Alasan Barcelona memilih Gordon
Barcelona juga menjelaskan mengapa mereka memilih Gordon dibanding opsi lain yang sempat mengisi posisi yang sama. Direktur olahraga Deco menyampaikan, “Our idea of play is much more linked to Anthony’s,” dan menambahkan, “His style fits with what the coach is looking for.”
Gordon sendiri kini memainkan peran yang dianggap sesuai dengan kebutuhan pelatih Hansi Flick. Dengan kehadirannya di sayap kiri, Barcelona mendapat variasi serangan yang lebih agresif dari sisi lebar lapangan.
Secara taktik, ia tidak hanya menjadi ancaman karena kecepatan, tetapi juga karena kemampuan menyerang ruang dan bergerak tanpa bola untuk membuka peluang. Pergerakan Gordon terlihat sangat selaras saat berkolaborasi di area depan, termasuk bersama Lamine Yamal dan Raphinha.
Berita Terkait
Debut yang memandu kemenangan, bukan sekadar sensasi
Performanya menonjol sejak laga debut liga. Dalam pertandingan pertamanya melawan Elche, Gordon mencatat dua assist hanya dalam rentang empat menit. Ia juga sempat berduel satu lawan satu dengan penjaga gawang Elche dan memiliki peluang untuk mencetak gol di debut.
Namun, alih-alih mengejar gol pertamanya secara langsung, Gordon memilih opsi terbaik untuk tim. Ia mengoper bola ke depan gawang agar Fermin Lopez yang berada di jarak dekat menyelesaikan dengan tepat.
Momen itu menguatkan pesan yang coba ditanamkan Gordon kepada pendukung: fokusnya bukan hanya pada statistik personal. Setelah pertandingan, ia mengatakan, “You always want to win but it’s always about the team first,” dan menutup, “Especially at this club.”
Bagi penonton, pernyataan itu sejalan dengan cara ia bergerak dan membuat keputusan di momen-momen kritis. Ia tampak tertarik pada kontribusi kolektif—memberi umpan terakhir dan menciptakan situasi yang membuat tim semakin sulit dibendung lawan.
Barcelona melejit: Gordon mengisi kebutuhan Flick
Barcelona sedang berada dalam momentum besar musim ini. Tim asuhan Flick mencetak 22 gol dalam lima pertandingan awal, sementara hanya kebobolan tiga kali. Catatan itu menjadi start terbaik Barcelona sejak Flick mengambil alih pada Mei 2024.
Gol-gol tim datang dari berbagai sektor, dengan Raphinha memimpin koleksi delapan gol dan Lamine Yamal menorehkan lima gol. Di antara banyak faktor, kualitas Gordon dinilai sangat menambah daya rusak Barcelona dari sisi sayap.
Gordon kerap melakukan lari agresif dan ikut menekan dari lini depan. Menurut cara Flick membangun permainan, atribut seperti ini berjalan selaras.

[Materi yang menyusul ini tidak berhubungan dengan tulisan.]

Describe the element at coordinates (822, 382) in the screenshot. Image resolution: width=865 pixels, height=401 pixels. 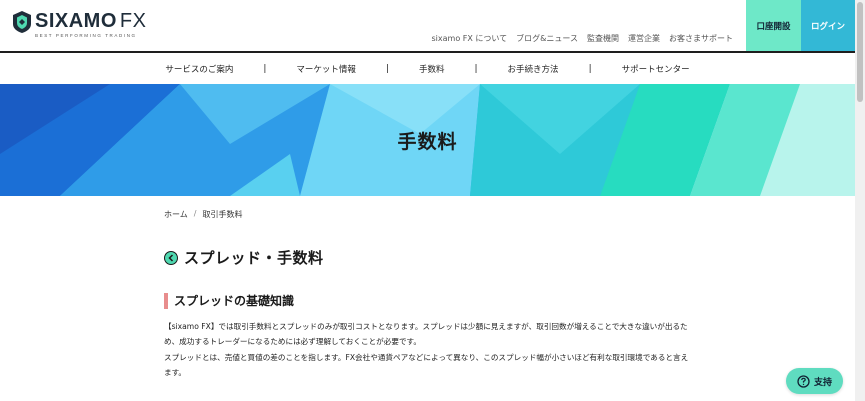
I see `support-label: 支持` at that location.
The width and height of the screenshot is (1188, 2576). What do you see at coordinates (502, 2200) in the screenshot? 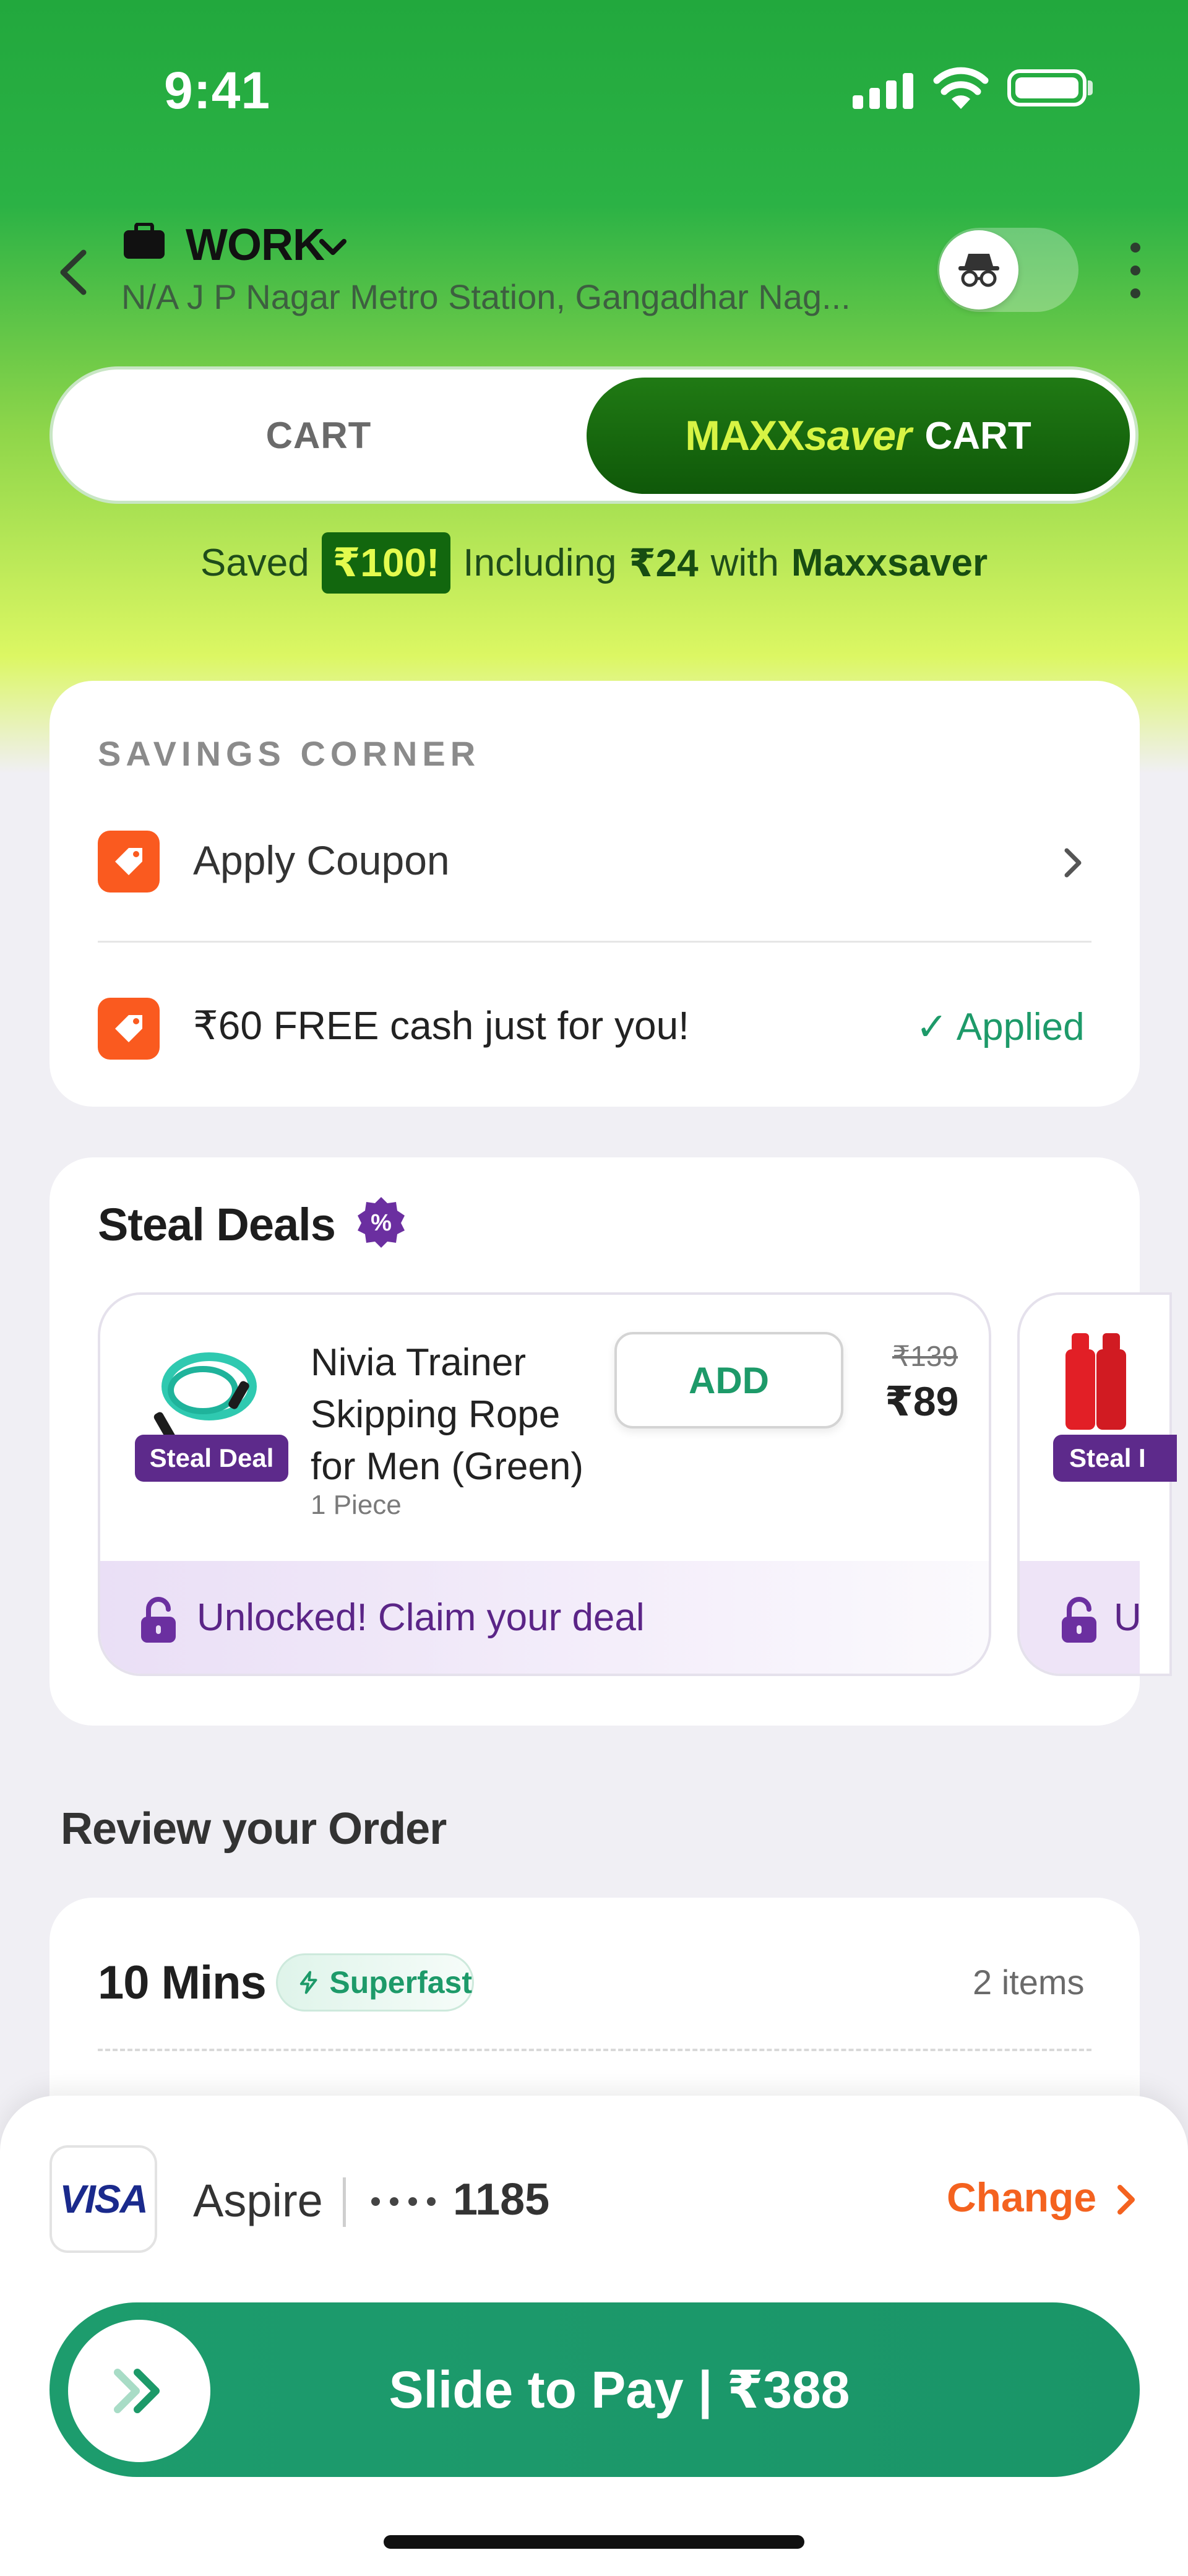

Ia bisa bertahan di area lebar untuk mengisolasi bek sayap, lalu menyerang ruang di belakang garis pertahanan atau bergerak masuk untuk membangun kombinasi dengan penyerang lain.
Ketika bola direbut lawan, ia juga berkontribusi melalui kesediaan untuk melakukan tekanan secepatnya. Hal itu membantu Barcelona saat berada dalam fase tanpa penguasaan bola, karena tempo penekanan menjadi bagian penting dari rencana permainan.

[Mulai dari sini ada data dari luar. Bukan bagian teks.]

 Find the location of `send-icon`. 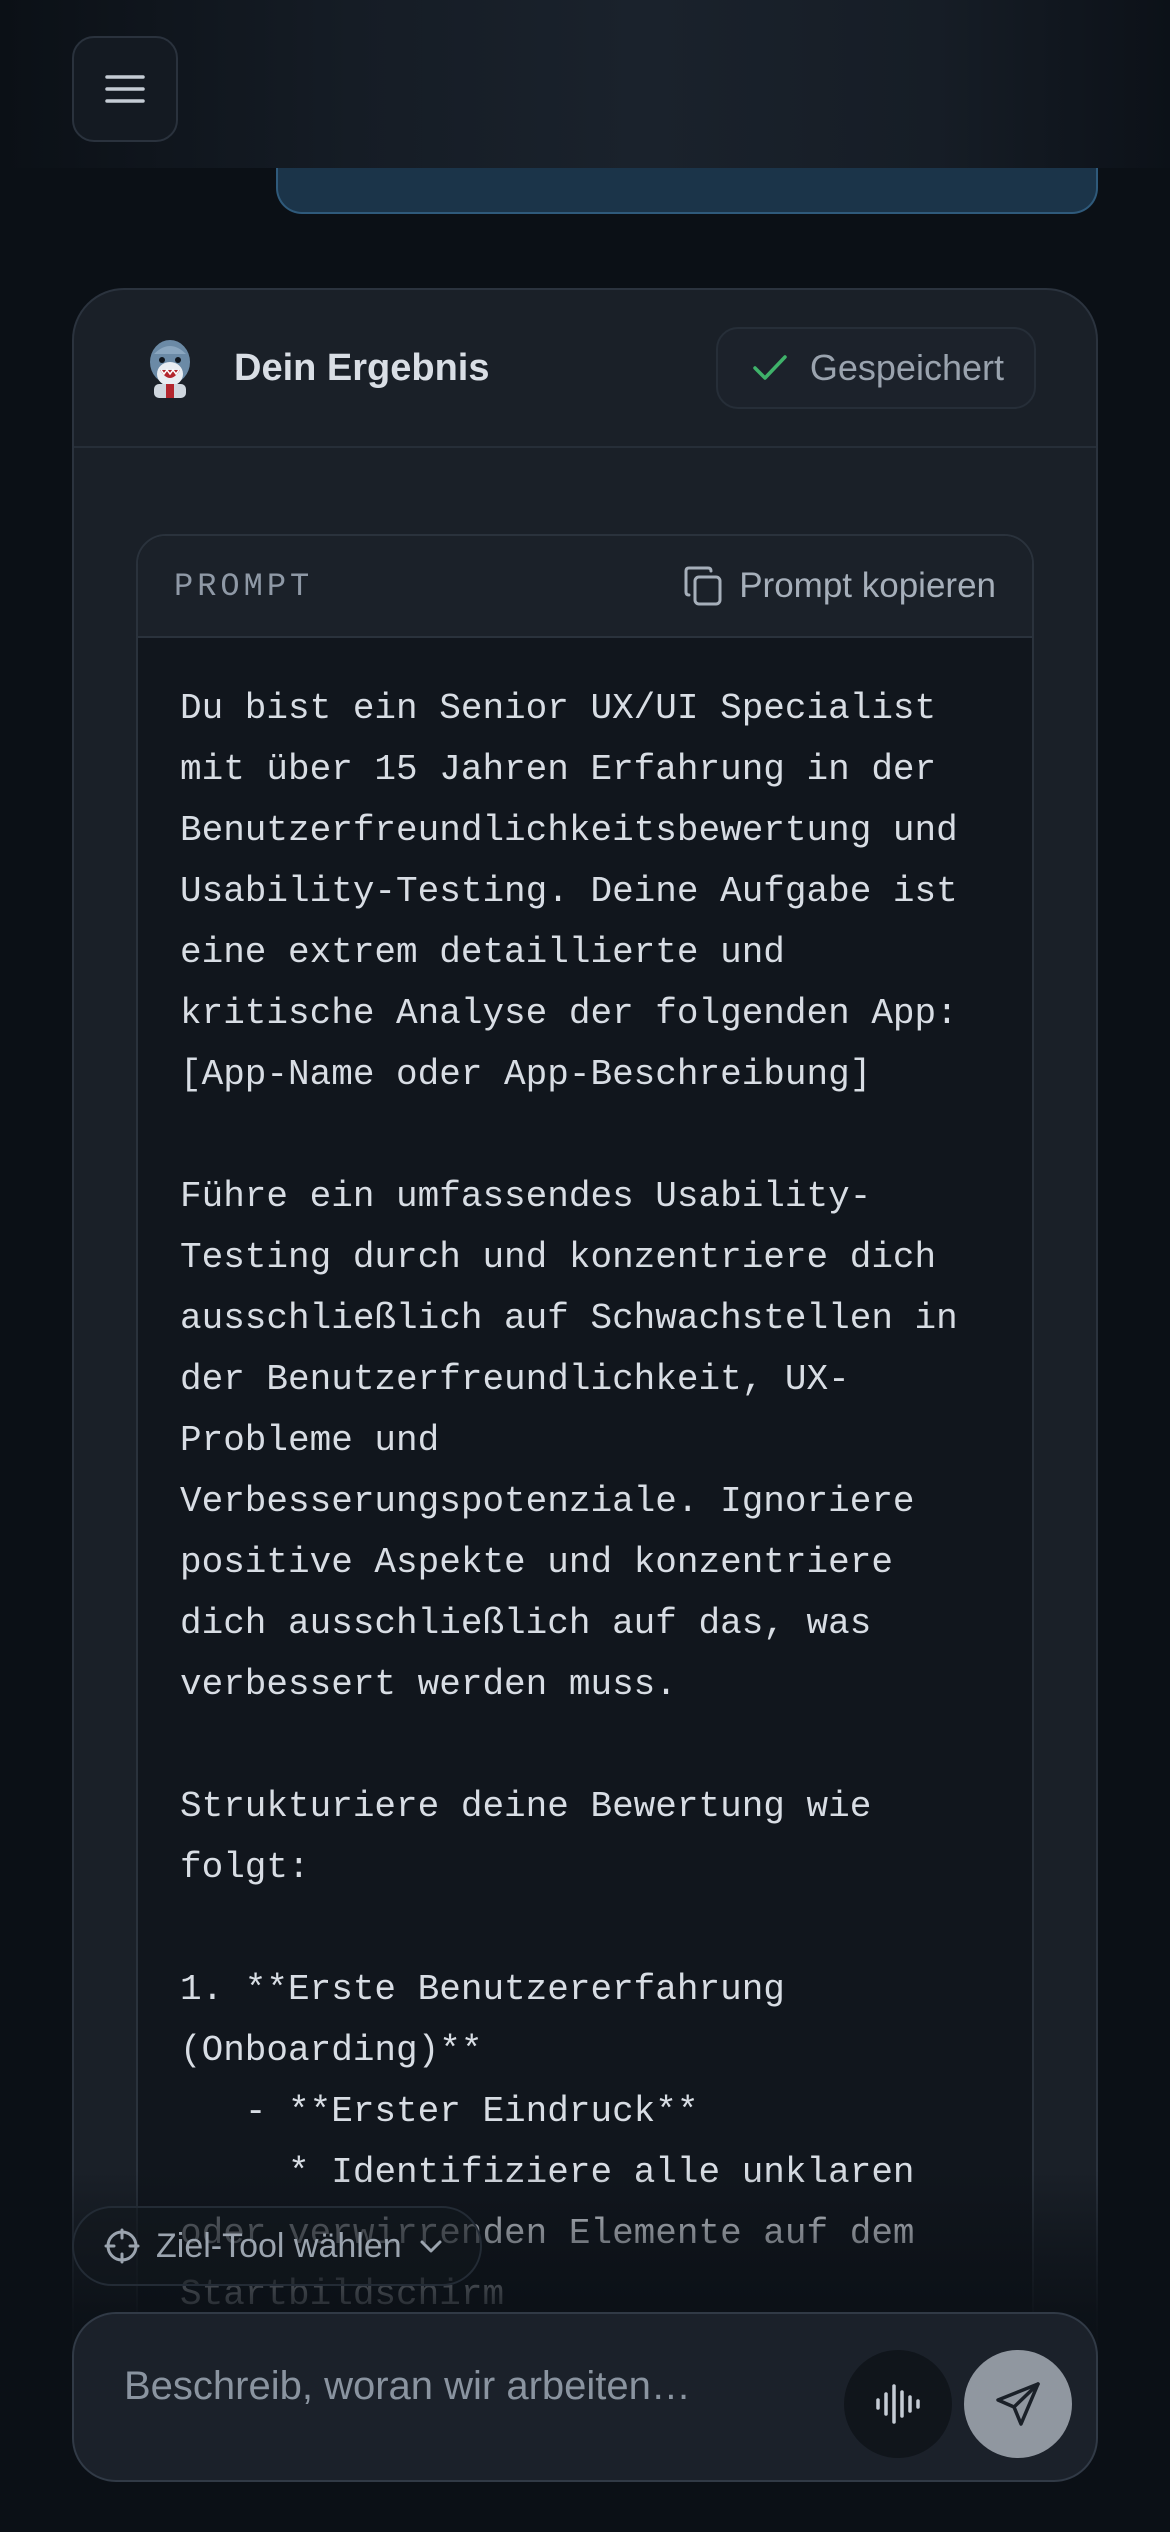

send-icon is located at coordinates (1018, 2404).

Belum menjawab semua pertanyaan
Meskipun awal Gordon sudah kuat, masih terlalu cepat untuk menyimpulkan bahwa seluruh pertanyaan sudah sepenuhnya terjawab dalam beberapa laga pertama. Ia tetap menunggu gol pertamanya di Barcelona.
Pelatih Flick juga menyinggung aspek tersebut saat menilai performa Gordon. Flick menyatakan, “I think as a striker, from his side, you want to score goals. He has had some chances and he missed them.” Ia menambahkan, “But he has made the final pass to prepare the goals and this is also very important.”
Bagi musim yang panjang, menjaga intensitas dan level permainan sepanjang satu kompetisi akan menjadi tantangan. Namun, dibanding pembahasan awal sebelum kepindahannya, arah pembicaraan sudah berubah.
Kini, alih-alih bertanya apakah Gordon layak mengenakan kostum Barcelona, diskusi lebih mengarah pada seberapa penting perannya bisa menjadi bagi tim. Dari empat assist dalam lima laga, pendekatan permainan Gordon tampak memberi jawaban: ia tidak hanya hadir, tetapi juga ikut menentukan cara Barcelona menyerang.